[start of DATA TO USE]

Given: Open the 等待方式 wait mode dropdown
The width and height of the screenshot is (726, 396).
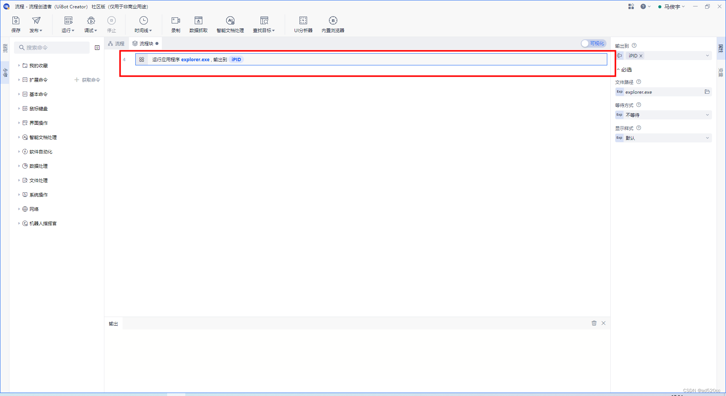Looking at the screenshot, I should click(663, 115).
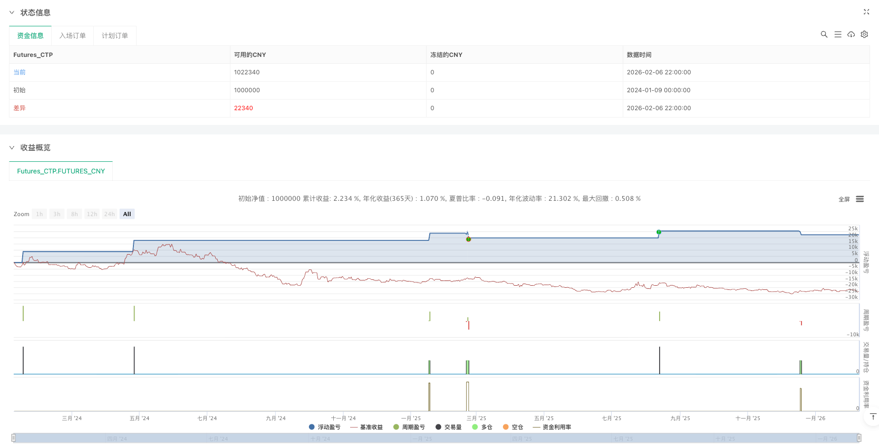Open the settings gear icon

click(x=864, y=34)
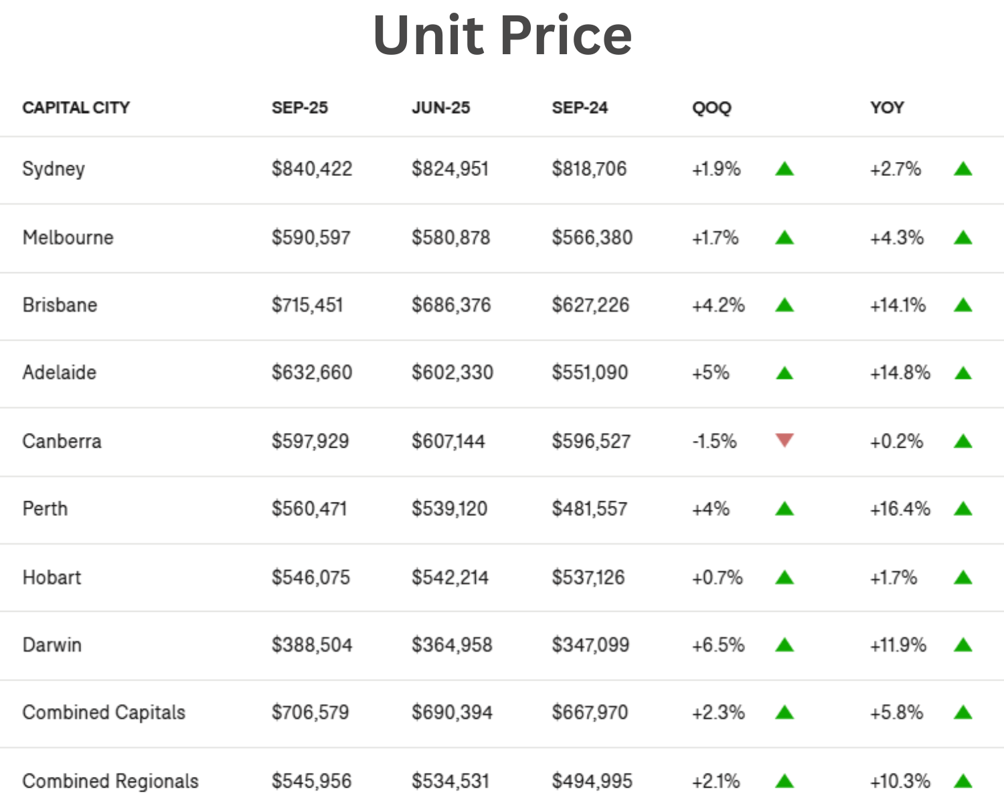Click Darwin's QOQ green up arrow

784,645
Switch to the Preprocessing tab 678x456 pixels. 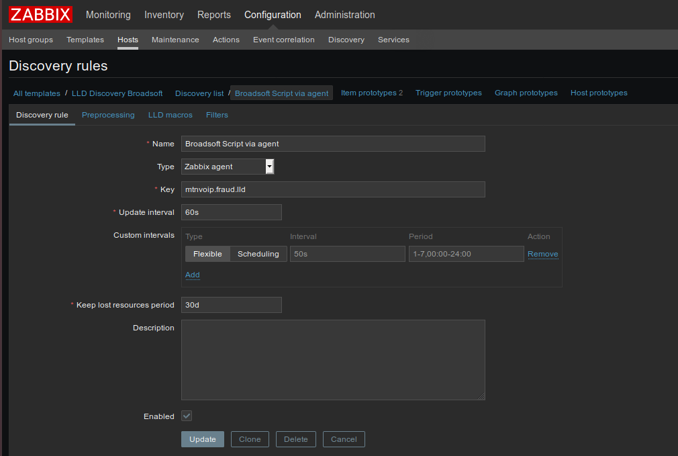point(108,115)
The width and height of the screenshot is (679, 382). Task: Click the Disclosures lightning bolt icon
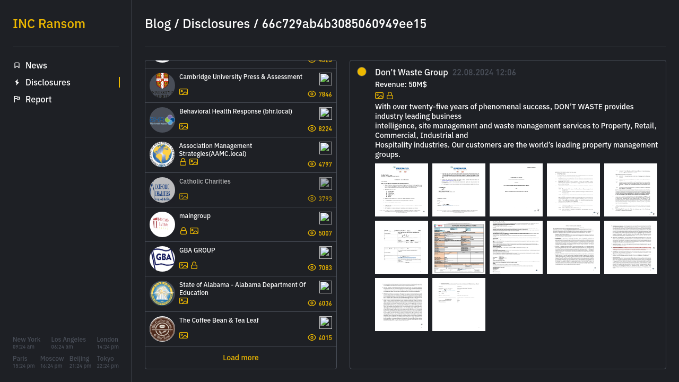(17, 82)
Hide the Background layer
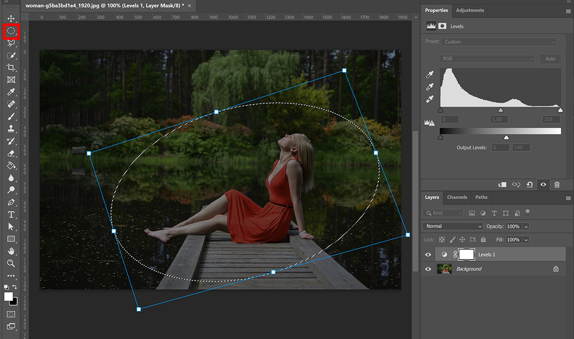 pos(428,269)
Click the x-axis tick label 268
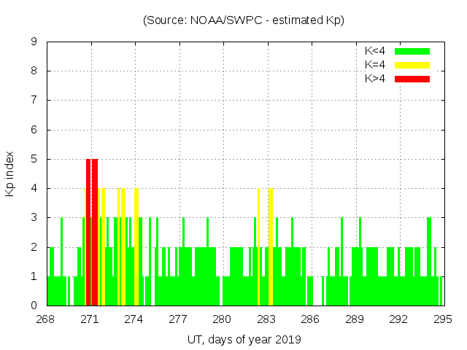 [45, 319]
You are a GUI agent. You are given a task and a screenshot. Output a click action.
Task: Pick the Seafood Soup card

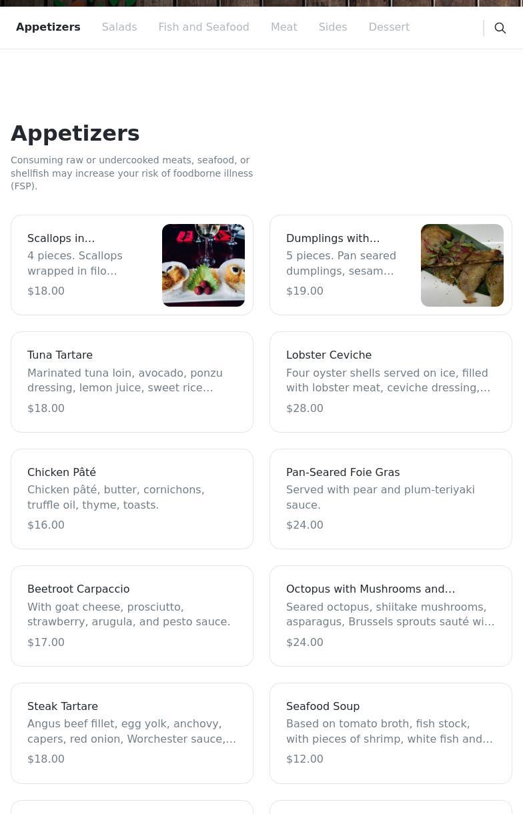coord(390,733)
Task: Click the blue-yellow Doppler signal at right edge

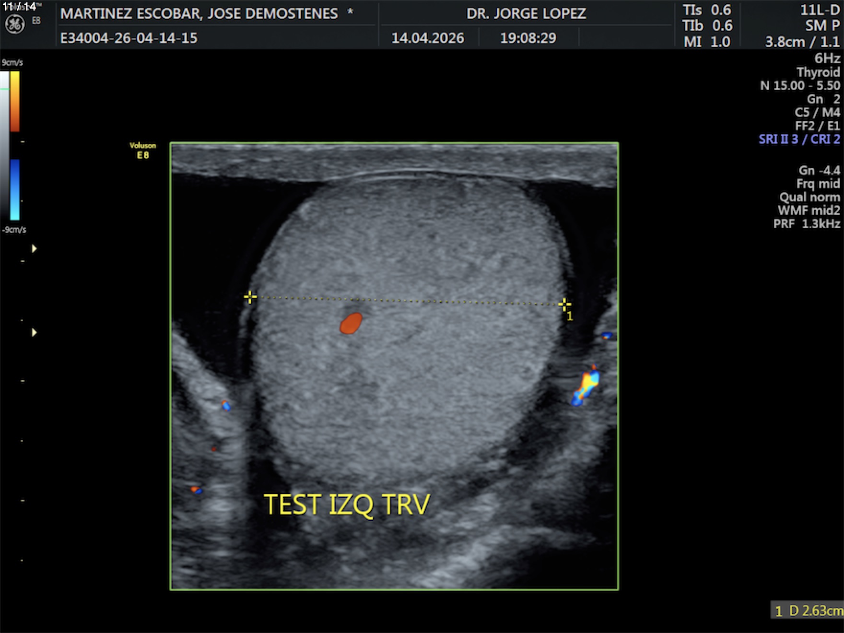Action: [586, 387]
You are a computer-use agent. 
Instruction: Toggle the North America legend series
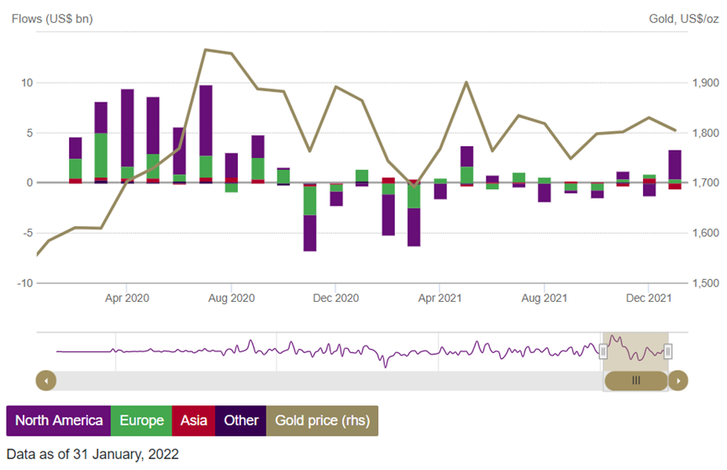pyautogui.click(x=58, y=420)

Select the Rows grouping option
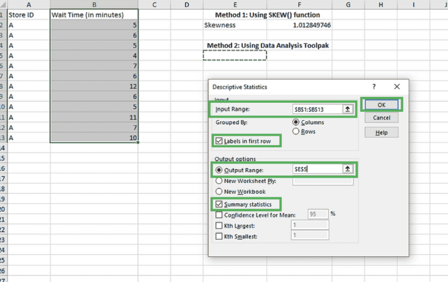point(297,132)
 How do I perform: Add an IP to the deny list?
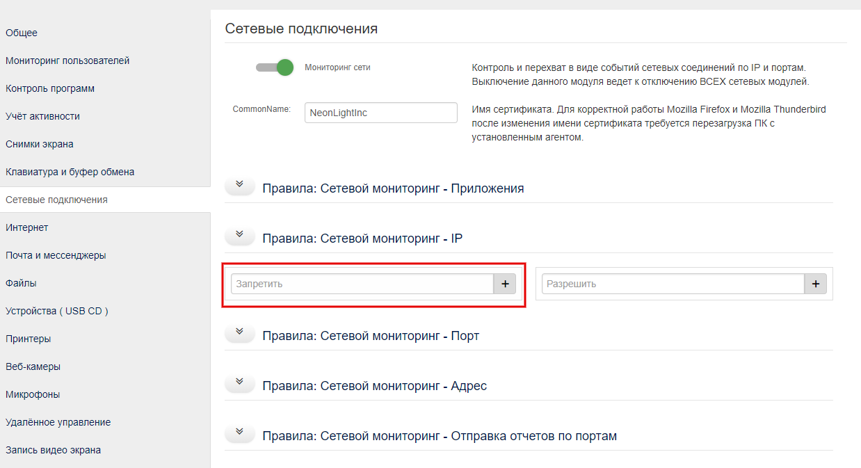coord(504,283)
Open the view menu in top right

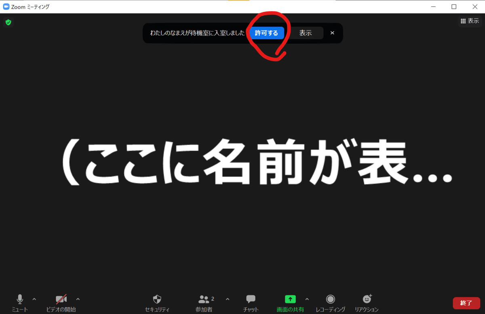[x=470, y=21]
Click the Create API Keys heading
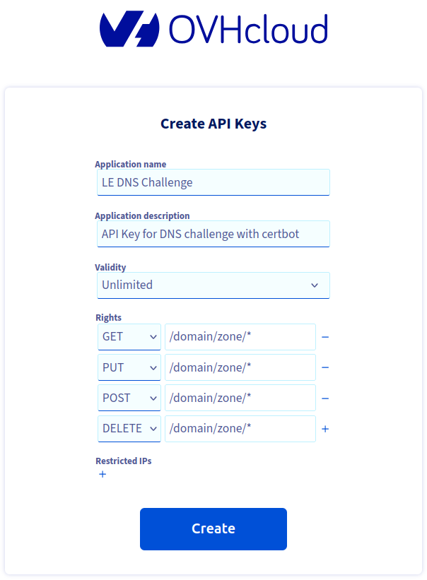 tap(214, 124)
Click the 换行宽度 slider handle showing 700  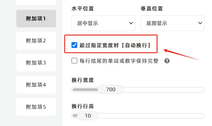pos(111,89)
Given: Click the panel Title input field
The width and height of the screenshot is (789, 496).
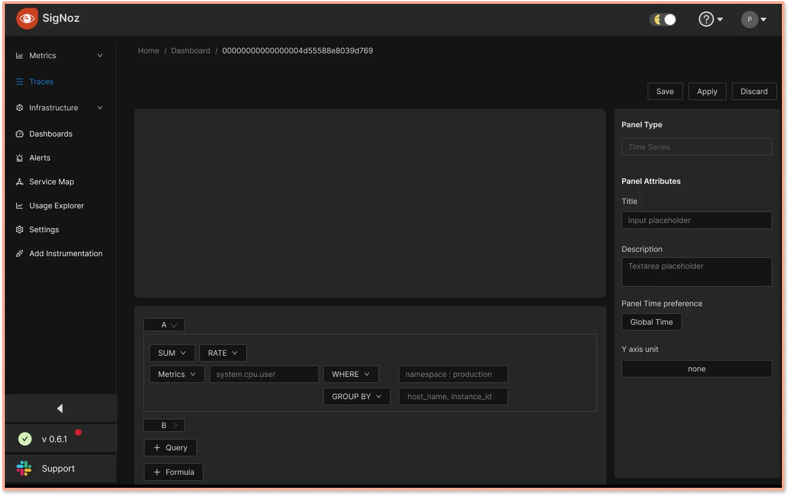Looking at the screenshot, I should point(696,220).
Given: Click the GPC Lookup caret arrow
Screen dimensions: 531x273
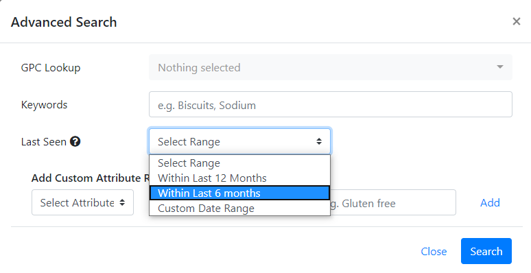Looking at the screenshot, I should 500,67.
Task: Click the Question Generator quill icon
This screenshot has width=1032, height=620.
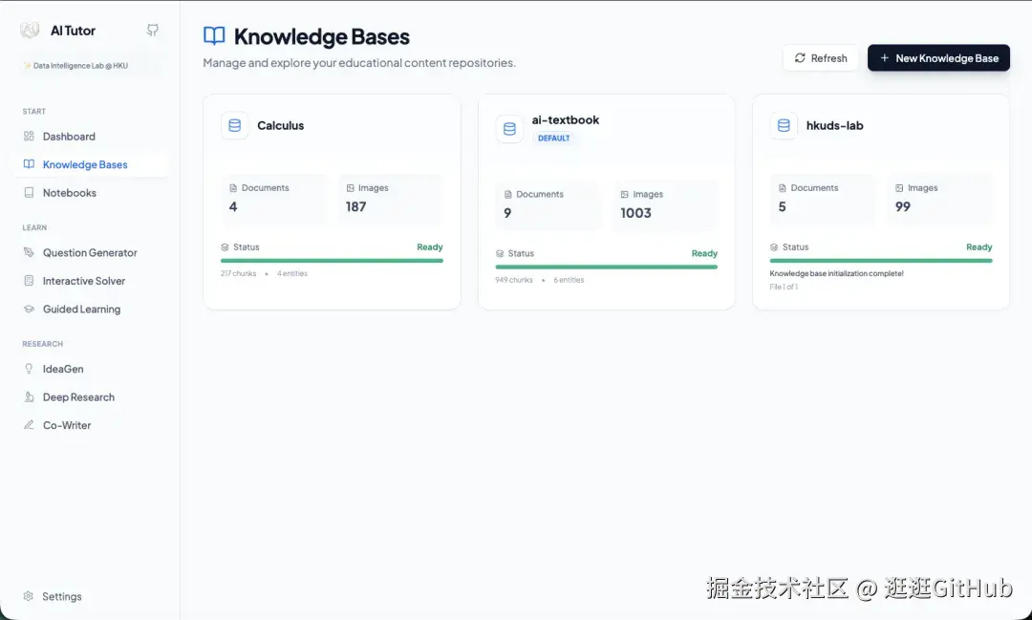Action: point(30,252)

[end of DATA TO USE]

-- WHAT NEEDS TO BE DONE --
Copy the items verbatim, from the line containing "Task: Click the Question Generator quill icon" through the end of the items, leaving out the pictures.

-- THE SOLUTION --
Task: Click the Question Generator quill icon
This screenshot has width=1032, height=620.
Action: point(30,252)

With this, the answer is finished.